Come funziona quel codice sotto i piedi

Quelle tracce si chiamano Tenji Block, o blocchi tattili. Non sono decorazioni, ma un vero linguaggio tattile pensato per le persone cieche e ipovedenti. Il sistema è essenziale e universale. Due famiglie di segni, riconoscibili con il bastone o con la pianta del piede.

Le barre parallele indicano direzione. Dicono: il percorso è libero, vai dritto. I punti in rilievo avvisano di un cambiamento o di un rischio. Dicono: fermati, guarda la situazione.

Li trovi davanti agli attraversamenti pedonali, lungo i binari dei treni, all’inizio delle scale. Il colore giallo assicura contrasto in molte condizioni di luce, ma in alcuni contesti si usano altre tinte per aumentare la visibilità. La geometria non è casuale: profondità e spaziatura permettono di sentirli senza inciampare, anche con passeggini o valigie.

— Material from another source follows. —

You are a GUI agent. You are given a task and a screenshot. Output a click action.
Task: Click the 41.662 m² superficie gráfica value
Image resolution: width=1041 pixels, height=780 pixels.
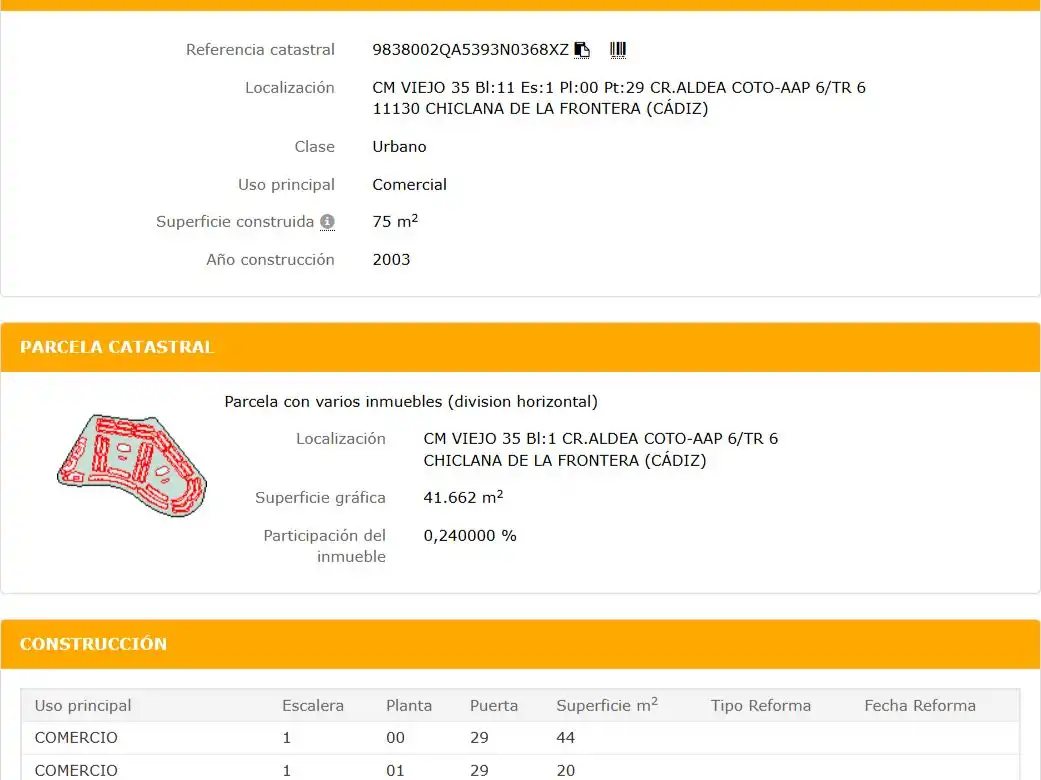(463, 497)
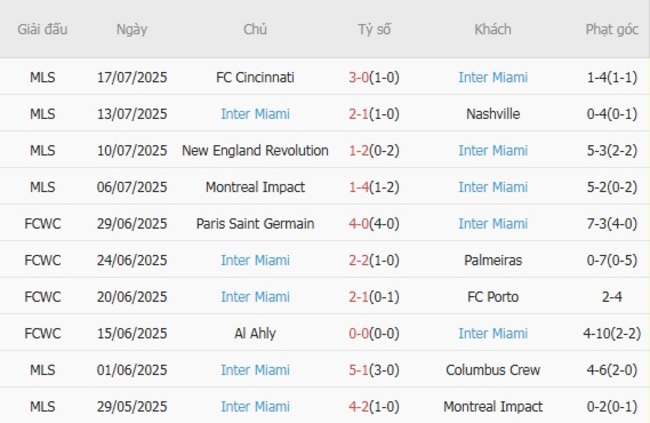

Questa grammatica ha standard tecnici riconosciuti a livello internazionale, come la norma ISO 23599, così da garantire coerenza e sicurezza.

Dall’idea al mondo

La storia nasce nel 1965. Un ingegnere giapponese, Seiichi Miyake, cercava un modo per aiutare un amico che stava perdendo la vista. Da lì il primo prototipo. La prima posa documentata risale al 1967, a Okayama. L’intuizione funziona, e si diffonde. Negli anni successivi i blocchi diventano parte della progettazione urbana in Giappone, poi viaggiano all’estero. Oggi sono presenti in metropolitane, aeroporti, marciapiedi di molte città del mondo. Non sempre l’installazione è perfetta o continua: in alcuni Paesi gli standard variano e il disegno non è ancora omogeneo. Ma la direzione è chiara. L’accessibilità non è un accessorio, è infrastruttura.

C’è un momento che resta. Stazione di Shinjuku, ora di punta. Un bastone bianco tocca il suolo, tic-tic, e si ferma sui puntini. Io guardo il semaforo, la pioggia fa brillare il giallo. Scatta il verde, il suono parte, le barre accompagnano il passo. Tutto accade insieme, senza spettacolo. La città tiene per mano senza stringere.

La prossima volta che incroci quei riquadri gialli, prova a metterti in ascolto. Non chiedono spazio, lo creano. Ricordano che una buona città parla a tutti, e che spesso la tecnologia migliore è sotto i nostri piedi. Quale altra cosa quotidiana, così piccola, potrebbe cambiare il modo in cui ci muoviamo domani?